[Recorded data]
==*==

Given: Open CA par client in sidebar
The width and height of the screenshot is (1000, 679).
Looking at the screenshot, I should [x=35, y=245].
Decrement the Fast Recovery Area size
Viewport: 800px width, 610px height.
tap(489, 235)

==*==

ASSIGNMENT
The data must be retyped in full, exactly as it reads.

REPLY TO THE TASK
Given: Open CA par client in sidebar
The width and height of the screenshot is (1000, 679).
Looking at the screenshot, I should [x=35, y=245].
Decrement the Fast Recovery Area size
Viewport: 800px width, 610px height.
tap(489, 235)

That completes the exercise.